▸ What to produce:
Scan the records below for the line with "Task: Click the 0 y-axis label" and the line with "Task: Click the line". Repeat those two lines and every line between them exactly, and nothing else.

▸ Task inputs:
▬▬▬▬▬▬▬▬▬▬
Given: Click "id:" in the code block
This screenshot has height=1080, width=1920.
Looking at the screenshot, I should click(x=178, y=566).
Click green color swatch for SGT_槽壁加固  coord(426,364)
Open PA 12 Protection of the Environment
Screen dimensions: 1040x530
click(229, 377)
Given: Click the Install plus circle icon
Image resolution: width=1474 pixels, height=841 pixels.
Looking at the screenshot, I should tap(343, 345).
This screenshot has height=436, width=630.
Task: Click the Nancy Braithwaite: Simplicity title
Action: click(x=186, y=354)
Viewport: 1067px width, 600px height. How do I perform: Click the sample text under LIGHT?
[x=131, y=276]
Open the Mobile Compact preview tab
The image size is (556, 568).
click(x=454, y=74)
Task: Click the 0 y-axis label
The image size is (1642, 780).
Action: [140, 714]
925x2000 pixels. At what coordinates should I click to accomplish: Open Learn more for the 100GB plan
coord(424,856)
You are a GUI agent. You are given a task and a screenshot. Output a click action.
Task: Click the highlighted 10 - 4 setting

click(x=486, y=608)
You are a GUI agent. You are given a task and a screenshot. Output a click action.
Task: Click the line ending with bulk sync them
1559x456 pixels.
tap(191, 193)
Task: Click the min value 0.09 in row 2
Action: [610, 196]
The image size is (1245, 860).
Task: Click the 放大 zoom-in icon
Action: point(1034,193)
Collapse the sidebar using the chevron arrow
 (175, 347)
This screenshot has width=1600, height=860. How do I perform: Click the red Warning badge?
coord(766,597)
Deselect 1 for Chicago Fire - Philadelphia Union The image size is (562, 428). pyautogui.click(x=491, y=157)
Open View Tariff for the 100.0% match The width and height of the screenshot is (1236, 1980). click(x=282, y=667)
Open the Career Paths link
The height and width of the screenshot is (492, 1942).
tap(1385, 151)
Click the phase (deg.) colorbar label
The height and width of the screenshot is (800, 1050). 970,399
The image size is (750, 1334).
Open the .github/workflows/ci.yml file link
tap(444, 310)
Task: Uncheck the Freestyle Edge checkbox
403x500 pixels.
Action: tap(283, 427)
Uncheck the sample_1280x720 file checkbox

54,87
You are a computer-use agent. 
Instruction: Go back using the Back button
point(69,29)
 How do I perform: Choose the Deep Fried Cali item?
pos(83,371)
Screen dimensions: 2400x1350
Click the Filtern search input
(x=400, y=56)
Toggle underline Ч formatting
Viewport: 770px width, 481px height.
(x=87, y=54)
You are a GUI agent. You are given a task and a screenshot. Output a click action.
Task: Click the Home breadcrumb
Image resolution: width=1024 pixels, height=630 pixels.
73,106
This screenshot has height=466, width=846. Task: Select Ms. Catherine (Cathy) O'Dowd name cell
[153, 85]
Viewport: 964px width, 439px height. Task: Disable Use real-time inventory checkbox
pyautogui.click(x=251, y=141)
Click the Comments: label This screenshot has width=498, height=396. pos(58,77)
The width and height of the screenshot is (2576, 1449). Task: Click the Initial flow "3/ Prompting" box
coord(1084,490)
▬▬▬▬▬▬▬▬▬▬
▸ Result for this task:
Task: Click the 0 y-axis label
The image size is (1642, 780).
Action: [140, 714]
925x2000 pixels. At what coordinates should I click to accomplish: Open Learn more for the 100GB plan
coord(424,856)
You are a GUI agent. You are given a task and a screenshot. Output a click action.
Task: Click the highlighted 10 - 4 setting

click(x=486, y=608)
You are a GUI agent. You are given a task and a screenshot. Output a click action.
Task: Click the line ending with bulk sync them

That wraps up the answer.